Pavel então iniciou uma longa batalha judicial contra a empresa. A primeira foi na Alemanha, e a empresa concedeu em pagar royalties pela primeira versão do aparelho comercializada no país. A briga seguiu para o Reino Unido, e Pavel quase faliu com os gastos milionários do processo.

“A Sony me colocou numa prensa violentíssima. Disseram que iam pedir todos os custos que tiveram com os advogados. Queriam me cobrar dois milhões de libras. Foi uma pressão tremenda, porque eu não conseguia mais ter cartão de crédito ou pagar um dentista”, relembra o inventor, que, finalmente, fechou um acordo milionário com a Sony em 2004.

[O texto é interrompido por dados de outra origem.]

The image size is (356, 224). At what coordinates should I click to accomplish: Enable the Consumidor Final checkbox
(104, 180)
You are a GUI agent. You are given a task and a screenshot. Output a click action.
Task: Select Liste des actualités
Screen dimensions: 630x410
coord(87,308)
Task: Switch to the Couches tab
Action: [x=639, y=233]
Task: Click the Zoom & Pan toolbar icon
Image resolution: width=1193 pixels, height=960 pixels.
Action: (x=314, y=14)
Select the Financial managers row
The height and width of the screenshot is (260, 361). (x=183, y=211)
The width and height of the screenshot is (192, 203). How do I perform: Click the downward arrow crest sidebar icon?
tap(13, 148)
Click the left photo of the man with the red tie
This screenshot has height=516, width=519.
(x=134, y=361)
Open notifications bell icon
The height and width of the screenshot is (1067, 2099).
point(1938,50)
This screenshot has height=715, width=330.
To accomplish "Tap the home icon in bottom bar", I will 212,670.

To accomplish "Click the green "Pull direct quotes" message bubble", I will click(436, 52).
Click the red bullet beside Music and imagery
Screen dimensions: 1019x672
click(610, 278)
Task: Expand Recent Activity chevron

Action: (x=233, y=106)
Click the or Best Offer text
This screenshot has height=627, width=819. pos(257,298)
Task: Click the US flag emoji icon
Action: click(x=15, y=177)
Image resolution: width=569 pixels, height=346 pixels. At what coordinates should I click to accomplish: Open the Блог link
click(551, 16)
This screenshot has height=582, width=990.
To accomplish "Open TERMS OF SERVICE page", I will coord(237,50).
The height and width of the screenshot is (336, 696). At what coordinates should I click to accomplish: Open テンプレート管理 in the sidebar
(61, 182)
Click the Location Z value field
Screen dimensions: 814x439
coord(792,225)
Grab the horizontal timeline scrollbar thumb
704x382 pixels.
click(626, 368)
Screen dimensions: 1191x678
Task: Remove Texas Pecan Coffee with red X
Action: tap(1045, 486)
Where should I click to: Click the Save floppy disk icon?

Mesmo assim, o germano-brasileiro não guarda ressentimentos: Pavel fala com admiração de Akio Morita, cofundador da Sony que apostou no aparelho mesmo contra vozes dentro da própria empresa, e diz que os japoneses acertaram ao escolher o nome "walkman", que, de tão popular, passou a ser usado como sinônimo para qualquer tipo de tocador de cassete portátil, e logo recebeu versões de concorrentes. Ele ainda antecipa que a história dele e do aparelho será transformada em um filme, ainda em fase de desenvolvimento.

“O filme não vai ser briga de tribunal. Vai ter isso também, mas não é o principal. É um filme sobre o clima cultural do Brasil da época, e não sabemos ainda se será uma ficção ou documentário”, antecipa.

Defesa da filosofia
Hoje com 74 anos, Pavel ainda foi diretor de programação da TV Cultura e editor da tradicional coleção Os Pensadores, da Abril Cultural. Durante a faculdade, ele retornou à Alemanha e estudou filosofia, psicologia e antropologia. Para ele, a formação humanística é fundamental para que a inovação tecnológica seja possível:

“Eu talvez não teria inventado o Walkman se não tivesse estudado filosofia. Porque a filosofia, entre outras coisas, é a arte do ceticismo, de questionar qualquer coisa e estudar aqueles grandes autores maravilhosos, que ensinam você a examinar qualquer hipótese. O progresso da ciência e da pesquisa consiste em questionar hipóteses. O treinamento filosófico é especificamente um treinamento de questionamento. Voce só inventa se pula para fora dos padrões, e o primeiro passo para você fazer isso é questionar os padrões, pensar em cada coisa ao contrário do que ela é”.

Apesar de Pavel ter conseguido receber uma indenização da Sony, é difícil avaliar em valores o impacto que o Walkman teve na indústria cultural, especialmente nos anos 1980: segundo o "Japan Times", 400 milhões de unidades do aparelho foram vendidas desde seu lançamento.